> What you will do
In the mailing-list exchange about pci_enable_msix below, how many MSI-X interrupts does the second card model in the example have?

> Selected passage
┄┄┄┄┄┄

On Thursday 07 May 2009 17:53:02 Matthew Wilcox wrote: > On Thu, May 07, 2009 at 05:40:15PM +0800, Sheng Yang wrote: > > It's indeed weird. Why the semantic of pci_enable_msix can be changed to > > "enable msix, or tell me how many vector do you have"? You can simply > > call pci_msix_table_size() to get what you want, also without any more > > work, no? I can't understand... > > Here's a good example. Let's suppose you have a driver which supports > two different models of cards, one has 16 MSI-X interrupts, the other > has 10. You can call pci_enable_msix() asking for 16 vectors. If your > card is model A, you get 16 interrupts. If your card is model B, it says > "you can have 10". > > This is less work in the driver (since it must implement falling back to > a smaller number of interrupts *anyway*) than interrogating the card to > find out how many interrupts there are, then requesting the right number, > and still having the fallback path which is going to be less tested. Yeah, partly understand now. But the confusing of return value is not that pleasure compared to this benefit. And even you have to fall back if return > 0 anyway, but in the past, you just need fall back once at most; but now you may fall back twice. This make thing more complex - you need either two ifs or a simple loop. And just one "if" can deal with it before. All that required is one call for pci_msix_table_size(), and I believe most driver would like to know how much vector it have before it fill the vectors, so mostly no extra cost. But for this ambiguous return meaning, you have to add more code for fall back - yes, the driver may can assert that the positive return value always would be irq numbers if it call pci_msix_table_size() before, but is it safe in logic?

┄┄┄┄┄┄

> Record list
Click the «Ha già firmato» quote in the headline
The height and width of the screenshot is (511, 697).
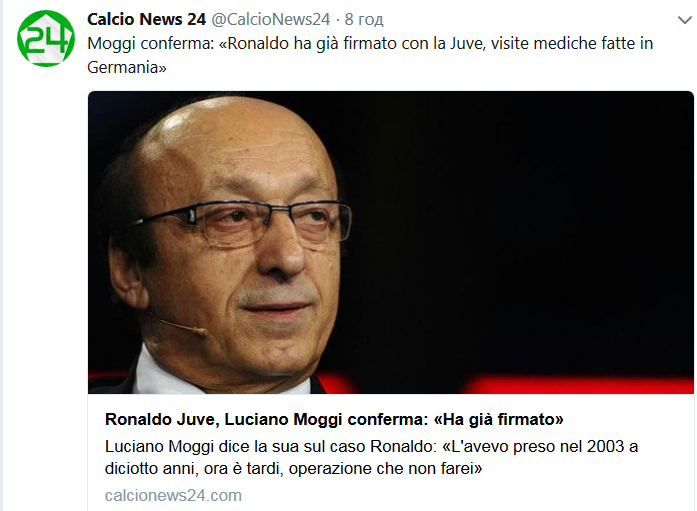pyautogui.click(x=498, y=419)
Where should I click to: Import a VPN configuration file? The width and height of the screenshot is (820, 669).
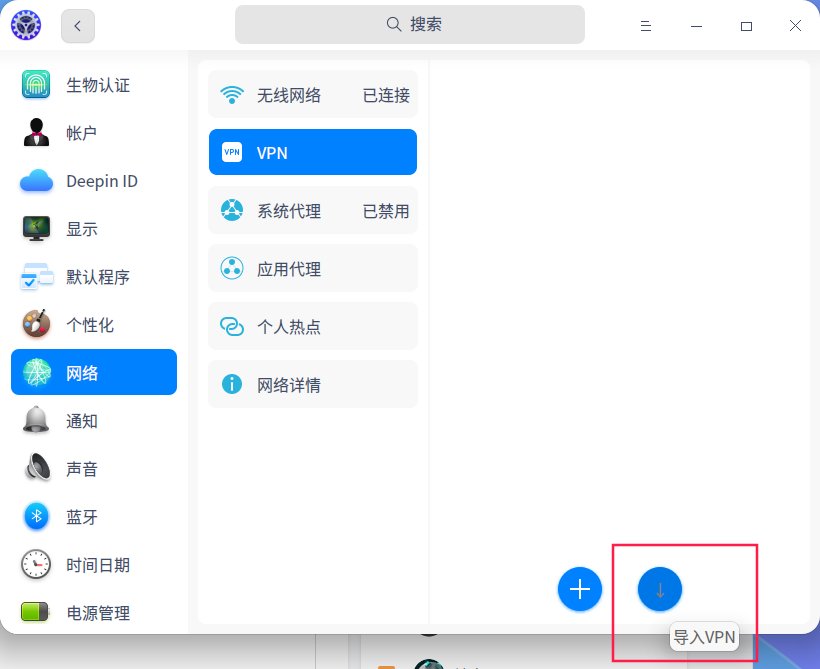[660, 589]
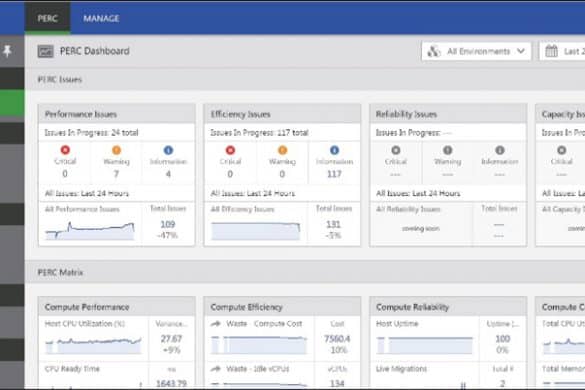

┄┄┄┄┄┄

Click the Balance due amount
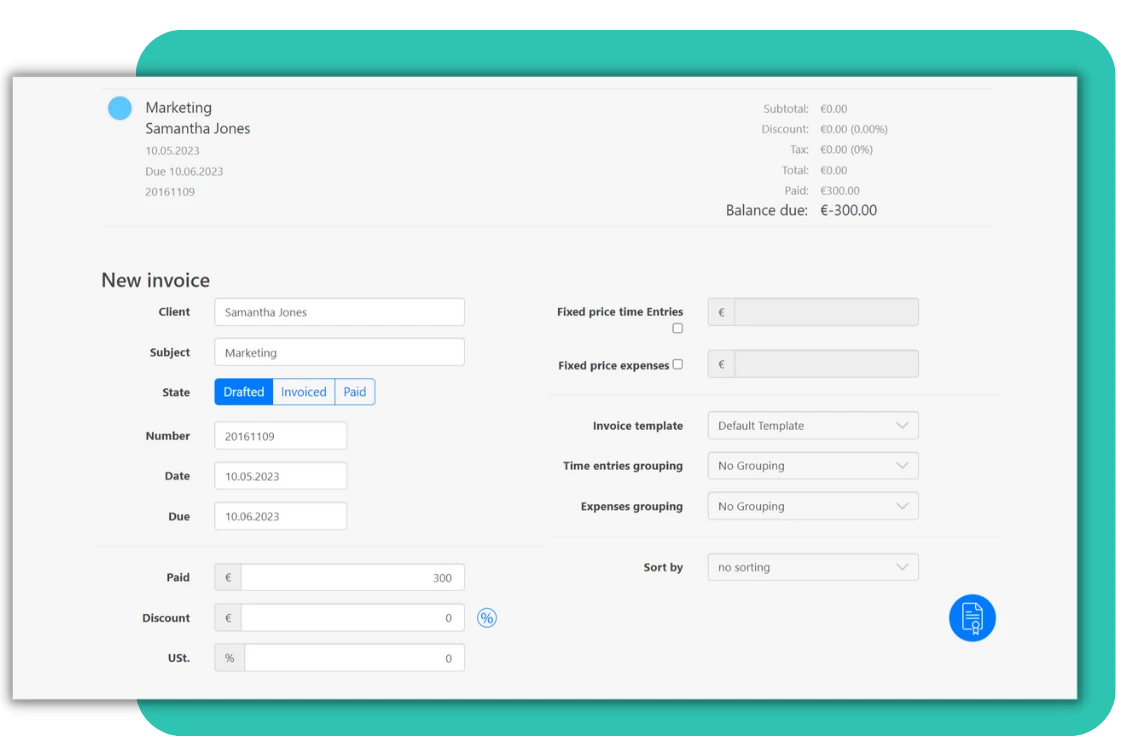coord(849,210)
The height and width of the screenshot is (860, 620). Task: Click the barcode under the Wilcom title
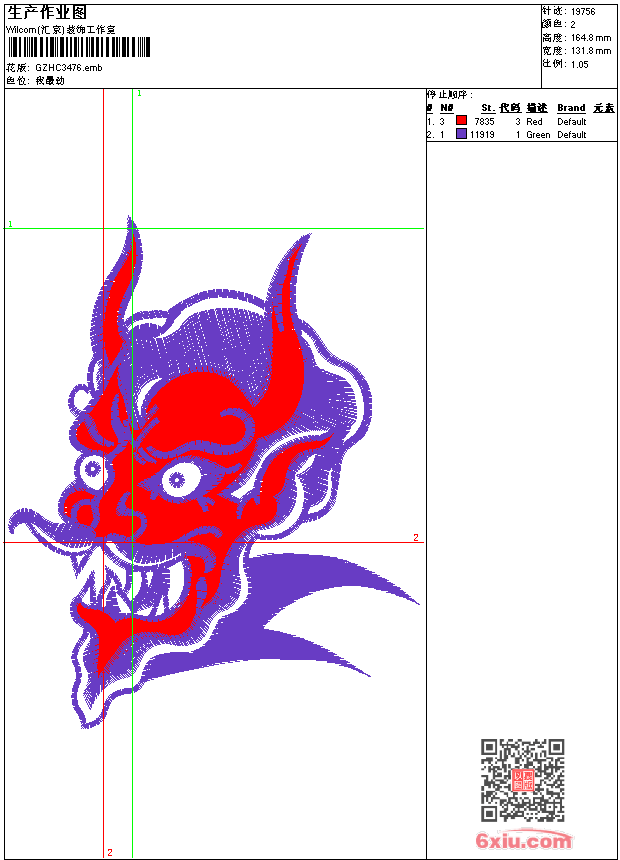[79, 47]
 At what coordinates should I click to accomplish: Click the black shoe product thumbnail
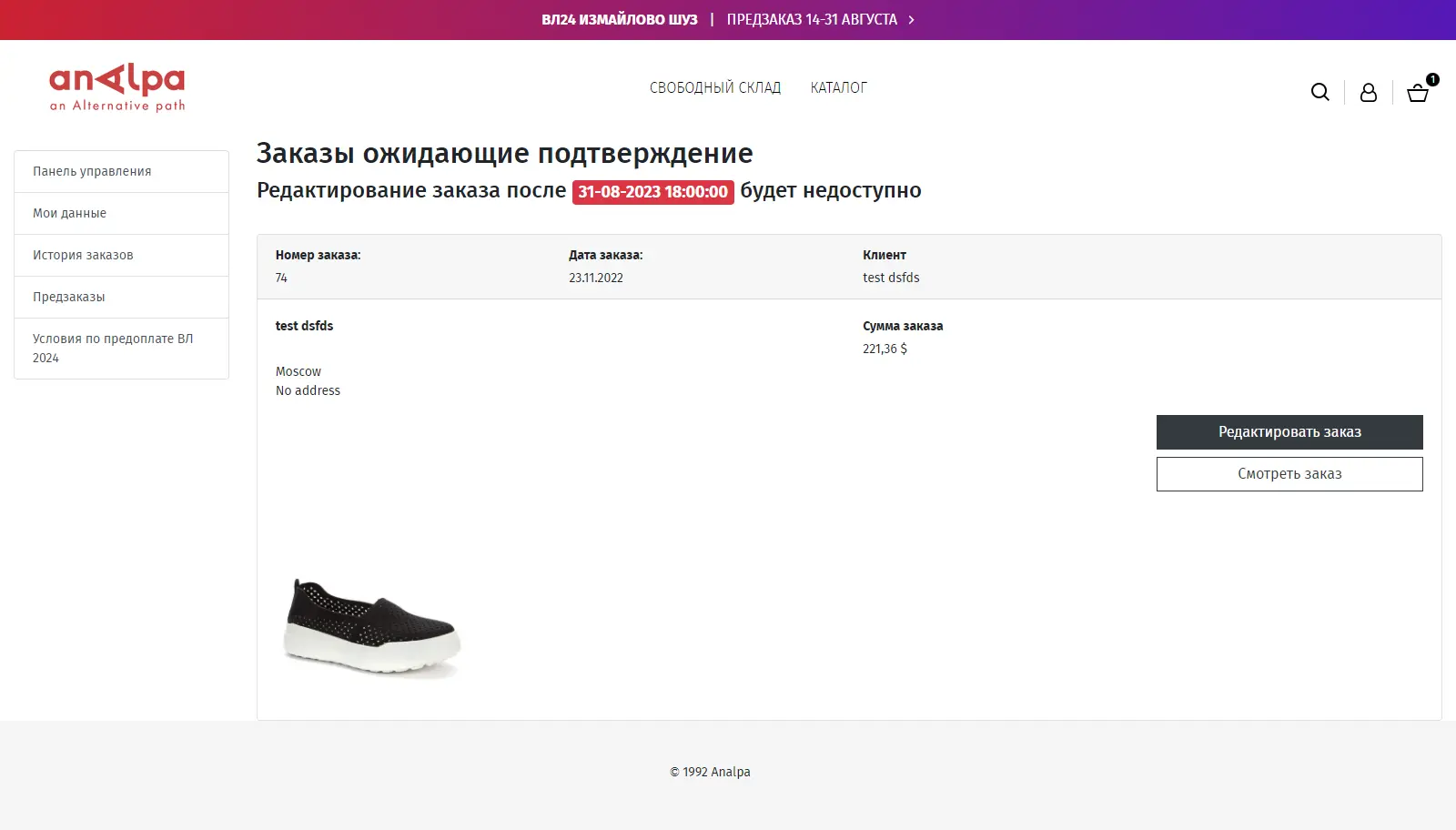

┄┄┄┄┄┄

> Exercise result
10